== Records provided
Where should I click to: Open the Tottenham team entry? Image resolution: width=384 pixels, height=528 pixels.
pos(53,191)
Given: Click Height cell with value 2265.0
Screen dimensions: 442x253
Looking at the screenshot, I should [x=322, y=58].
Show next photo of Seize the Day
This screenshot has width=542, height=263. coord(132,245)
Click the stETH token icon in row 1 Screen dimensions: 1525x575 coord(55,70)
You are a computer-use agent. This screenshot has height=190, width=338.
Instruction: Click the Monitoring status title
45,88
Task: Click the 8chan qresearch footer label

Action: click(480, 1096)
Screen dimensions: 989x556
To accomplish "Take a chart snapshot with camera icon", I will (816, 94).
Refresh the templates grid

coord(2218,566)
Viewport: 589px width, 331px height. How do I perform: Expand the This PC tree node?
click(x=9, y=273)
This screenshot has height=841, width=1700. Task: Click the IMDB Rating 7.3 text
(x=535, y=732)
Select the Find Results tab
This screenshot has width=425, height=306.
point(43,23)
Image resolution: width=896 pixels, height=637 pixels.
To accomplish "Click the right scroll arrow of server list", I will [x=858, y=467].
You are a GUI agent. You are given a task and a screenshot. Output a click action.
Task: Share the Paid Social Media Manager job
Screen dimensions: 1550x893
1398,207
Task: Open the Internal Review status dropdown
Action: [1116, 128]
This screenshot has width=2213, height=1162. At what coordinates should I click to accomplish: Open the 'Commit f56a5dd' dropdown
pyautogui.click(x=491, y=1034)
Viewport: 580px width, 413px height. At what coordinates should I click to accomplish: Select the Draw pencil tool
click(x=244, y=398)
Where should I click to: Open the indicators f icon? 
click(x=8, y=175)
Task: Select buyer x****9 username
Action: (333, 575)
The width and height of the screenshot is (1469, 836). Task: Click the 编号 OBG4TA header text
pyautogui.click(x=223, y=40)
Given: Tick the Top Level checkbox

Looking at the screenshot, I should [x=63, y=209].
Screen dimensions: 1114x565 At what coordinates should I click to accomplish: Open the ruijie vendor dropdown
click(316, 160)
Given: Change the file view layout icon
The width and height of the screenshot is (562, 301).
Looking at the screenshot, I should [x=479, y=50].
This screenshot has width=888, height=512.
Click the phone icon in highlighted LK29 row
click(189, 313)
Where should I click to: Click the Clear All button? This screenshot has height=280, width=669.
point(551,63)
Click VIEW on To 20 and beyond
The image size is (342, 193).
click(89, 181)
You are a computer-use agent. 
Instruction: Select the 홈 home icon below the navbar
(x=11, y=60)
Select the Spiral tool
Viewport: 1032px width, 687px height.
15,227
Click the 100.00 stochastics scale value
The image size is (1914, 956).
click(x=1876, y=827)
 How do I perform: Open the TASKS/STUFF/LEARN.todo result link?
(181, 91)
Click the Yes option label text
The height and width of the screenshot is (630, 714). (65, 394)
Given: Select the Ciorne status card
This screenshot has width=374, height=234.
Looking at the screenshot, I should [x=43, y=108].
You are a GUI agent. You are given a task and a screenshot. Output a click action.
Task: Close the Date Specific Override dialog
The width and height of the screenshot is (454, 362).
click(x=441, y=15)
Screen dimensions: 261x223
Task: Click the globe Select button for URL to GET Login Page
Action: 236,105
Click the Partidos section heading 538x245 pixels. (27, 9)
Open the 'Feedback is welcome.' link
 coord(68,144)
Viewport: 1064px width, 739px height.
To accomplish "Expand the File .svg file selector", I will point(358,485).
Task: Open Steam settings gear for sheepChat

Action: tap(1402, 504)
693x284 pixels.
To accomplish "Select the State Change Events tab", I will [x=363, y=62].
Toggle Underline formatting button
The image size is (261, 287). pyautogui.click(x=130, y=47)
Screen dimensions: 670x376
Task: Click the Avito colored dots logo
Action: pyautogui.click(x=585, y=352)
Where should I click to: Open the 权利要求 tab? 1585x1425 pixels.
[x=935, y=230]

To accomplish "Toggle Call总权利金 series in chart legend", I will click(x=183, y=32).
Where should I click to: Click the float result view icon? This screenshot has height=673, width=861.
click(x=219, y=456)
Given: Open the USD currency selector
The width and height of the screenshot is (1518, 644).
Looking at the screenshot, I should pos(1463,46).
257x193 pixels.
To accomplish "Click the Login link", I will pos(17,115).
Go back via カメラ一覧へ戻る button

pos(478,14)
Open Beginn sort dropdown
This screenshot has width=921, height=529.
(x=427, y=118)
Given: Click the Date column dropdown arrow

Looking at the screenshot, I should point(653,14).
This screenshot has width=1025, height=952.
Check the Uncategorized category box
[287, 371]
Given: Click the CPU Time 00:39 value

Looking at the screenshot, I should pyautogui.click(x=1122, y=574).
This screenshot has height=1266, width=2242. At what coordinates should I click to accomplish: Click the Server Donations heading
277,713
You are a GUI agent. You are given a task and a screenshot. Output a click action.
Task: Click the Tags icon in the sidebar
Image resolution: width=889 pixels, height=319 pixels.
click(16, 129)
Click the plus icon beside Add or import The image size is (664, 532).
====
### Set task
Output every nonblank line of the records above as a JSON list of strings, one string per line.

### Output for this task
[
  "Where should I click to: Open the Tottenham team entry? Image resolution: width=384 pixels, height=528 pixels.",
  "pos(53,191)",
  "Given: Click Height cell with value 2265.0",
  "Screen dimensions: 442x253",
  "Looking at the screenshot, I should [x=322, y=58].",
  "Show next photo of Seize the Day",
  "This screenshot has width=542, height=263. coord(132,245)",
  "Click the stETH token icon in row 1 Screen dimensions: 1525x575 coord(55,70)",
  "You are a computer-use agent. This screenshot has height=190, width=338.",
  "Instruction: Click the Monitoring status title",
  "45,88",
  "Task: Click the 8chan qresearch footer label",
  "Action: click(480, 1096)",
  "Screen dimensions: 989x556",
  "To accomplish \"Take a chart snapshot with camera icon\", I will (816, 94).",
  "Refresh the templates grid",
  "coord(2218,566)",
  "Viewport: 589px width, 331px height. How do I perform: Expand the This PC tree node?",
  "click(x=9, y=273)",
  "This screenshot has height=841, width=1700. Task: Click the IMDB Rating 7.3 text",
  "(x=535, y=732)",
  "Select the Find Results tab",
  "This screenshot has width=425, height=306.",
  "point(43,23)",
  "Image resolution: width=896 pixels, height=637 pixels.",
  "To accomplish \"Click the right scroll arrow of server list\", I will [x=858, y=467].",
  "You are a GUI agent. You are given a task and a screenshot. Output a click action.",
  "Task: Share the Paid Social Media Manager job",
  "Screen dimensions: 1550x893",
  "1398,207",
  "Task: Open the Internal Review status dropdown",
  "Action: [1116, 128]",
  "This screenshot has width=2213, height=1162. At what coordinates should I click to accomplish: Open the 'Commit f56a5dd' dropdown",
  "pyautogui.click(x=491, y=1034)",
  "Viewport: 580px width, 413px height. At what coordinates should I click to accomplish: Select the Draw pencil tool",
  "click(x=244, y=398)",
  "Where should I click to: Open the indicators f icon? ",
  "click(x=8, y=175)",
  "Task: Select buyer x****9 username",
  "Action: (333, 575)",
  "The width and height of the screenshot is (1469, 836). Task: Click the 编号 OBG4TA header text",
  "pyautogui.click(x=223, y=40)",
  "Given: Tick the Top Level checkbox",
  "Looking at the screenshot, I should [x=63, y=209].",
  "Screen dimensions: 1114x565 At what coordinates should I click to accomplish: Open the ruijie vendor dropdown",
  "click(316, 160)",
  "Given: Change the file view layout icon",
  "The width and height of the screenshot is (562, 301).",
  "Looking at the screenshot, I should [x=479, y=50].",
  "This screenshot has width=888, height=512.",
  "Click the phone icon in highlighted LK29 row",
  "click(189, 313)",
  "Where should I click to: Click the Clear All button? This screenshot has height=280, width=669.",
  "point(551,63)",
  "Click VIEW on To 20 and beyond",
  "The image size is (342, 193).",
  "click(89, 181)",
  "You are a computer-use agent. ",
  "Instruction: Select the 홈 home icon below the navbar",
  "(x=11, y=60)",
  "Select the Spiral tool",
  "Viewport: 1032px width, 687px height.",
  "15,227",
  "Click the 100.00 stochastics scale value",
  "The image size is (1914, 956).",
  "click(x=1876, y=827)",
  " How do I perform: Open the TASKS/STUFF/LEARN.todo result link?",
  "(181, 91)",
  "Click the Yes option label text",
  "The height and width of the screenshot is (630, 714). (65, 394)",
  "Given: Select the Ciorne status card",
  "This screenshot has width=374, height=234.",
  "Looking at the screenshot, I should [x=43, y=108].",
  "You are a GUI agent. You are given a task and a screenshot. Output a click action.",
  "Task: Close the Date Specific Override dialog",
  "The width and height of the screenshot is (454, 362).",
  "click(x=441, y=15)",
  "Screen dimensions: 261x223",
  "Task: Click the globe Select button for URL to GET Login Page",
  "Action: 236,105",
  "Click the Partidos section heading 538x245 pixels. (27, 9)",
  "Open the 'Feedback is welcome.' link",
  " coord(68,144)",
  "Viewport: 1064px width, 739px height.",
  "To accomplish \"Expand the File .svg file selector\", I will point(358,485).",
  "Task: Open Steam settings gear for sheepChat",
  "Action: tap(1402, 504)",
  "693x284 pixels.",
  "To accomplish \"Select the State Change Events tab\", I will [x=363, y=62].",
  "Toggle Underline formatting button",
  "The image size is (261, 287). pyautogui.click(x=130, y=47)",
  "Screen dimensions: 670x376",
  "Task: Click the Avito colored dots logo",
  "Action: pyautogui.click(x=585, y=352)",
  "Where should I click to: Open the 权利要求 tab? 1585x1425 pixels.",
  "[x=935, y=230]",
  "To accomplish \"Toggle Call总权利金 series in chart legend\", I will click(x=183, y=32).",
  "Where should I click to: Click the float result view icon? This screenshot has height=673, width=861.",
  "click(x=219, y=456)",
  "Given: Open the USD currency selector",
  "The width and height of the screenshot is (1518, 644).",
  "Looking at the screenshot, I should pos(1463,46).",
  "257x193 pixels.",
  "To accomplish \"Click the Login link\", I will pos(17,115).",
  "Go back via カメラ一覧へ戻る button",
  "pos(478,14)",
  "Open Beginn sort dropdown",
  "This screenshot has width=921, height=529.",
  "(x=427, y=118)",
  "Given: Click the Date column dropdown arrow",
  "Looking at the screenshot, I should point(653,14).",
  "This screenshot has width=1025, height=952.",
  "Check the Uncategorized category box",
  "[287, 371]",
  "Given: Click the CPU Time 00:39 value",
  "Looking at the screenshot, I should pyautogui.click(x=1122, y=574).",
  "This screenshot has height=1266, width=2242. At what coordinates should I click to accomplish: Click the Server Donations heading",
  "277,713",
  "You are a GUI agent. You are given a task and a screenshot. Output a click action.",
  "Task: Click the Tags icon in the sidebar",
  "Image resolution: width=889 pixels, height=319 pixels.",
  "click(16, 129)",
  "Click the plus icon beside Add or import The image size is (664, 532)."
]